While over 400 AI-related bills are being debated this year in statehouses nationwide, most target one industry or just a piece of the technology -- such as deepfakes used in elections or to make pornographic images.
The biggest bills this team of lawmakers has put forward offer a broad framework for oversight, particularly around one of the technology's most perverse dilemmas: AI discrimination. Examples include an AI that failed to accurately assess Black medical patients and another that downgraded women's resumes as it filtered job applications.
Still, up to 83% of employers use algorithms to help in hiring, according to estimates from the Equal Employment Opportunity Commission.
If nothing is done, there will almost always be bias in these AI systems, explained Suresh Venkatasubramanian, a Brown University computer and data science professor who's teaching a class on mitigating bias in the design of these algorithms.
"You have to do something explicit to not be biased in the first place," he said.
These proposals, mainly in Colorado and Connecticut, are complex, but the core thrust is that companies would be required to perform "impact assessments" for AI systems that play a large role in making decisions for those in the U.S. Those reports would include descriptions of how AI figures into a decision, the data collected and an analysis of the risks of discrimination, along with an explanation of the company's safeguards.
Requiring greater access to information on the AI systems means more accountability and safety for the public. But companies worry it also raises the risk of lawsuits and the revelation of trade secrets.
David Edmonson, of TechNet, a bipartisan network of technology CEOs and senior executives that lobbies on AI bills, said in a statement that the organization works with lawmakers to "ensure any legislation addresses AI's risk while allowing innovation to flourish."
Under bills in Colorado and Connecticut, companies that use AI wouldn't have to routinely submit impact assessments to the government. Instead, they would be required to disclose to the attorney general if they found discrimination -- a government or independent organization wouldn't be testing these AI systems for bias.
Labor unions and academics worry that over reliance on companies self-reporting imperils the public or government's ability to catch AI discrimination before it's done harm.
"It's already hard when you have these huge companies with billions of dollars," said Kjersten Forseth, who represents the Colorado's AFL-CIO, a federation of labor unions that opposes Colorado's bill. "Essentially you are giving them an extra boot to push down on a worker or consumer."
The California Chamber of Commerce opposes that state's bill, concerned that impact assessments could be made public in litigation.
Another contentious component of the bills is who can file a lawsuit under the legislation, which the bills generally limit to state attorney generals and other public attorneys -- not citizens.
After a provision in California's bill that allowed citizens to sue was stripped out, Workday, a finance and HR software company, endorsed the proposal.
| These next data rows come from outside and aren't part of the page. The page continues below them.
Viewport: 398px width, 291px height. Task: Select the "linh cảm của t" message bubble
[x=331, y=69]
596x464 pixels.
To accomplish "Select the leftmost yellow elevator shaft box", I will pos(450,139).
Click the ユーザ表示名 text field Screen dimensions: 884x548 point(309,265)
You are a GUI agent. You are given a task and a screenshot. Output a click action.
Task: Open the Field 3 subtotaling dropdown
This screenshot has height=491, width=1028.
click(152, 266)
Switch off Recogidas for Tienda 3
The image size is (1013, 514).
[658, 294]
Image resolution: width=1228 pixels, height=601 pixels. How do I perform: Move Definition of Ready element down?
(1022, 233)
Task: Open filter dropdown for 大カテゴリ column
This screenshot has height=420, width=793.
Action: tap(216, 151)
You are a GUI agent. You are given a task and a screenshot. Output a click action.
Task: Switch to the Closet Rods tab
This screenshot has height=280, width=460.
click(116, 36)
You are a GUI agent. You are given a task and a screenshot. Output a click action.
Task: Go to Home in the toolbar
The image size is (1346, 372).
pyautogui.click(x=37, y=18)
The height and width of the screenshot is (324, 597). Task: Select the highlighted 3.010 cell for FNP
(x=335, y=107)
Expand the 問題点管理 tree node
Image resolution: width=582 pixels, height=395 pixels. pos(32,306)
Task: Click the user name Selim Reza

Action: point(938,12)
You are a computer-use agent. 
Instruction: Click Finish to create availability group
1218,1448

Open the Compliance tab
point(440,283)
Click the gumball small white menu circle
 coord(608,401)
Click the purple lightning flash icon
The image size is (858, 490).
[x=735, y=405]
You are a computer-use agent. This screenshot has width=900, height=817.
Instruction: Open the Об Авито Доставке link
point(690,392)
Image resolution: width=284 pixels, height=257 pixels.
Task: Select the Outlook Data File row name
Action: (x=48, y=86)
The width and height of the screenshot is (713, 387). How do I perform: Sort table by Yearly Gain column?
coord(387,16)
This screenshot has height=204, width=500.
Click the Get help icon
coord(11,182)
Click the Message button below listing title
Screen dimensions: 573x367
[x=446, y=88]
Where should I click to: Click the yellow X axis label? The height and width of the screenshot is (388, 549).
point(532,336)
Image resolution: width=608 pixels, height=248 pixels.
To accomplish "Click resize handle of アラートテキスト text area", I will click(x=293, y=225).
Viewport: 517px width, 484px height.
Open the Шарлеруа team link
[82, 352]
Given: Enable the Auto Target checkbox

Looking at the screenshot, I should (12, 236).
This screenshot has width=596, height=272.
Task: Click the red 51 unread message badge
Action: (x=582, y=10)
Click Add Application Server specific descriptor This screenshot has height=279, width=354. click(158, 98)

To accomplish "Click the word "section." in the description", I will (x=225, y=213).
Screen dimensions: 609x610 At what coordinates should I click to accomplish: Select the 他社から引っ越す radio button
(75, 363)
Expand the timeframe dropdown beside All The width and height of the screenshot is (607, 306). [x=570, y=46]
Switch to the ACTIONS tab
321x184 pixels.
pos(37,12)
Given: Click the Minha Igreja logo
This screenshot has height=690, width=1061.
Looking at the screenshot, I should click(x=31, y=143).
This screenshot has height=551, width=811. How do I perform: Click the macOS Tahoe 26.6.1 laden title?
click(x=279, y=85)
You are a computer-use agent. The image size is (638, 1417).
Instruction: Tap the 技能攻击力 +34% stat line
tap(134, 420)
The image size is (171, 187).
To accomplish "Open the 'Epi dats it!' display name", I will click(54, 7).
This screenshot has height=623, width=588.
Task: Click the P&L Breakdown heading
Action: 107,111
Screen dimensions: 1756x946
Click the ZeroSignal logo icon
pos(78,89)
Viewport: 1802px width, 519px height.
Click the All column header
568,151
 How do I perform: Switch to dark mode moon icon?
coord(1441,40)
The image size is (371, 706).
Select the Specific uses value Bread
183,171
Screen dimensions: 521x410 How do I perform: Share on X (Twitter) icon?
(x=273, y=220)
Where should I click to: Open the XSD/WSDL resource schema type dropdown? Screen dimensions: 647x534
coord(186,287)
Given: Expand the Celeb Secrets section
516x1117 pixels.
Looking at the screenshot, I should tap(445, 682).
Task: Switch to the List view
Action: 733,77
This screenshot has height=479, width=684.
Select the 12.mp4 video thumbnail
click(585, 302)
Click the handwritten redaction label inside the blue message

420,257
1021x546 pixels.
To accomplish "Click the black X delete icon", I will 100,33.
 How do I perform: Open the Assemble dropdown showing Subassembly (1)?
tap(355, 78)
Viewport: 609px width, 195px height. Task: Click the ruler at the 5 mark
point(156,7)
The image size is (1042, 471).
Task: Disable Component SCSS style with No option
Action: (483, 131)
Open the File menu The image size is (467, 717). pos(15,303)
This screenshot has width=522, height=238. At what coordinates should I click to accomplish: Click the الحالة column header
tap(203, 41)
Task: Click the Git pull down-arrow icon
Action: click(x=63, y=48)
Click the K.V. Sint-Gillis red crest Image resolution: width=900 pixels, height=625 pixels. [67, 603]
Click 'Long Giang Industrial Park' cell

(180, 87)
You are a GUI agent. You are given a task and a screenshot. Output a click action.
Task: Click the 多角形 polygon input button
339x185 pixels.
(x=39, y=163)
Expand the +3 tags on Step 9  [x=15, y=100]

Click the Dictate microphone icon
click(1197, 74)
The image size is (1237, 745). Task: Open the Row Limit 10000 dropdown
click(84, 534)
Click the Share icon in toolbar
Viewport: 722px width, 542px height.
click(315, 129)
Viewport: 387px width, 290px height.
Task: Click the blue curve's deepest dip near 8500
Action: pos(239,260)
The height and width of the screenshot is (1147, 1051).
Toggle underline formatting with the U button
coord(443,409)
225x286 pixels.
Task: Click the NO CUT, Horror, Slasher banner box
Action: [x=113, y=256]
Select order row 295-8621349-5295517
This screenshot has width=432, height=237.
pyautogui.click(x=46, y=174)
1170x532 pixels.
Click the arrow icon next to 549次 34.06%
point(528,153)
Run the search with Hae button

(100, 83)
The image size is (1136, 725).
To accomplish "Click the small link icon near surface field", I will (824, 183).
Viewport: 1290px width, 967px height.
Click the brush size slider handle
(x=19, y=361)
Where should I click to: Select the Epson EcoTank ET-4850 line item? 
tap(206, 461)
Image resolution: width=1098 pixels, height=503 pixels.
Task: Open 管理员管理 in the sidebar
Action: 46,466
Workday argues that civil actions from citizens would leave the decisions up to judges, many of whom are not tech experts, and could result in an inconsistent approach to regulation.
Sorelle Friedler, a professor who focuses on AI bias at Haverford College, pushes back.
"That's generally how American society asserts our rights, is by suing," said Friedler.
Connecticut's Democratic state Sen. James Maroney said there's been pushback in articles that claim he and Rep. Giovanni Capriglione, R-Texas, have been "pedaling industry-written bills" despite all of the money being spent by the industry to lobby against the legislation.
Maroney pointed out one industry group, Consumer Technology Association, has taken out ads and built a website, urging lawmakers to defeat the legislation.
"I believe that we are on the right path. We've worked together with people from industry, from academia, from civil society," he said.
"Everyone wants to feel safe, and we're creating regulations that will allow for safe and trustworthy AI," he added.